▸ **Instructions to follow**
Print the listing below from its opening line through the line holding "Given: Click the 19:45 arrival time", both ends included.

▸ **Records for this exercise**
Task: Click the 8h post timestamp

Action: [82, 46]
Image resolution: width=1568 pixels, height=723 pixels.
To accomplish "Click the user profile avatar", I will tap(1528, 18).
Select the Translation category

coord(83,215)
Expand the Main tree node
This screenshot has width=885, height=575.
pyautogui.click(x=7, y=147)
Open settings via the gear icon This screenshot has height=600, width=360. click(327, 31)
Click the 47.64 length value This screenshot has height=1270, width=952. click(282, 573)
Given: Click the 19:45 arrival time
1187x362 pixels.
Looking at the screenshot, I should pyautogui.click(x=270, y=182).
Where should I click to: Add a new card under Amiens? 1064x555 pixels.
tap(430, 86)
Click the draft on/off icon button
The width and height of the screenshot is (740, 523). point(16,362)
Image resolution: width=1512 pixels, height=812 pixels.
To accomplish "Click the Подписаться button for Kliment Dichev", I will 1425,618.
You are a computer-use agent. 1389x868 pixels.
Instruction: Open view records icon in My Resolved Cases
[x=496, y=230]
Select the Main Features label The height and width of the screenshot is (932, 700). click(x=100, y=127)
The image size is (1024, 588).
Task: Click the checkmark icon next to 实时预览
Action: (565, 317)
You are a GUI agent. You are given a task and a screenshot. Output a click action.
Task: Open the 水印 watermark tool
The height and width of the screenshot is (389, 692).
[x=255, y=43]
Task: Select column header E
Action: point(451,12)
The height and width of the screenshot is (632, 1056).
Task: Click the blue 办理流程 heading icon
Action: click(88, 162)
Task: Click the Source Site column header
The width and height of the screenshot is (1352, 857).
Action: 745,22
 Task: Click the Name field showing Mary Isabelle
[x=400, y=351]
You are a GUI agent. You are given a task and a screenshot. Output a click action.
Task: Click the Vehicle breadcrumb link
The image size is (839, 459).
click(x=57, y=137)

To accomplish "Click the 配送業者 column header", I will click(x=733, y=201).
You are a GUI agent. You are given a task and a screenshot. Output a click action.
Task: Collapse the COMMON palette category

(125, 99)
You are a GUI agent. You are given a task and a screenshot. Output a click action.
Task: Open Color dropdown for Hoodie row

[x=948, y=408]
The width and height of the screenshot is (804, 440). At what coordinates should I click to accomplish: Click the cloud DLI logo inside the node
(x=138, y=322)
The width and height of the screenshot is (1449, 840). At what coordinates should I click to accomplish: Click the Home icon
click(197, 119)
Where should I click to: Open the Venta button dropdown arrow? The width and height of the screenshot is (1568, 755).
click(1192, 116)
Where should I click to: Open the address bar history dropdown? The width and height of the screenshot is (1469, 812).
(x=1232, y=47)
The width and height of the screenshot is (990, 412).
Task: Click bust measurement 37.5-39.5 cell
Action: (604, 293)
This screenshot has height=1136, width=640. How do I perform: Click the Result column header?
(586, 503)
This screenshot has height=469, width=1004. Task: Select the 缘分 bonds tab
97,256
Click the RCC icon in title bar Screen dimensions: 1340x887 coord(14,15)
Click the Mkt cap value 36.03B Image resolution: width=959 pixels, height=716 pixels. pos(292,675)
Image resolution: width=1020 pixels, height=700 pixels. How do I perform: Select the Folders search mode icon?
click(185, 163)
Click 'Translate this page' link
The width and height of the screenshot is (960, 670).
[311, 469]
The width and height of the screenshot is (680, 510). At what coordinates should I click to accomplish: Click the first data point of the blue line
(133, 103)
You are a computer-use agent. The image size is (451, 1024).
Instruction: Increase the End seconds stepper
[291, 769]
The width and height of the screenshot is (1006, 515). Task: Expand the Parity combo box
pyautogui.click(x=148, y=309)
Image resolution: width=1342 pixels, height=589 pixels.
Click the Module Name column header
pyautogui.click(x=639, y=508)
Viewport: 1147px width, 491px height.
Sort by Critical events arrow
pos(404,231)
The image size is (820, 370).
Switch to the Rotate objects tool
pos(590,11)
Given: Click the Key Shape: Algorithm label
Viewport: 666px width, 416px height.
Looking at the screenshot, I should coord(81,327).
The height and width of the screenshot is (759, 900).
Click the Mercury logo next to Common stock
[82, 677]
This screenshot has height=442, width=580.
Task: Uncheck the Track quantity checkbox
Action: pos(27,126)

▸ **Reply**
Task: Click the 8h post timestamp

Action: [82, 46]
Image resolution: width=1568 pixels, height=723 pixels.
To accomplish "Click the user profile avatar", I will tap(1528, 18).
Select the Translation category

coord(83,215)
Expand the Main tree node
This screenshot has width=885, height=575.
pyautogui.click(x=7, y=147)
Open settings via the gear icon This screenshot has height=600, width=360. click(327, 31)
Click the 47.64 length value This screenshot has height=1270, width=952. click(282, 573)
Given: Click the 19:45 arrival time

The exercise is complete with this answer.